Stepwise reaction

In chemistry, a stepwise reaction[1] (also called an overall reaction, complex reaction, and multistep reaction, among others) is a chemical reaction with one or more reaction intermediates, which by definition involves at least two consecutive elementary reactions.

In a stepwise reaction, not all bonds are broken and formed at the same time. Hence, intermediates appear in the reaction pathway going from the reactants to the products. A stepwise reaction distinguishes itself from an elementary reaction in which the transformation is assumed to occur in a single step and to pass through a single transition state.[2]

In contrast to elementary reactions which follow the law of mass action, the rate law of stepwise reactions is obtained by combining the rate laws of the multiple elementary steps, and can become rather complex. Moreover, when speaking about catalytic reactions, the diffusion may also limit the reaction. In general, however, there is one very slow step, which is the rate-determining step, i.e. the reaction doesn't proceed any faster than the rate-determining step proceeds.

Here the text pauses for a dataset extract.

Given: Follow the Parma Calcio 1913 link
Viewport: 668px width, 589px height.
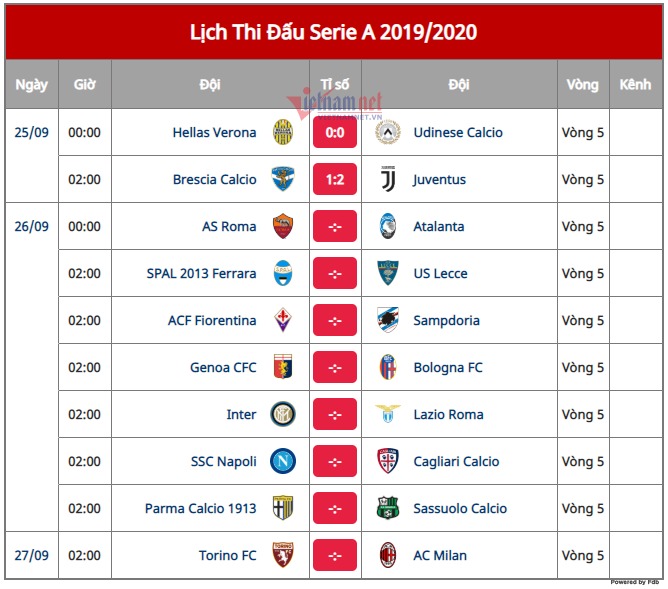Looking at the screenshot, I should 201,509.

Organic reactions, especially when involving catalysis, are often stepwise. For example, a typical enol reaction consists of at least these elementary steps:

  1. Deprotonation next to (α to) the carbonyl: HC−C=O → C=C−O
  2. Attack of enolate: Rδ+ + C=C−O → R−C−C=O

Rδ+ is an electron acceptor, for example, the carbon of a carbonyl (C=O). A very strong base, usually an alkoxide, is needed for the first step.

Reaction intermediates may be trapped in a trapping reaction. This proves the stepwise nature of the reaction and the structure of the intermediate. For example, superacids were used to prove the existence of carbocations.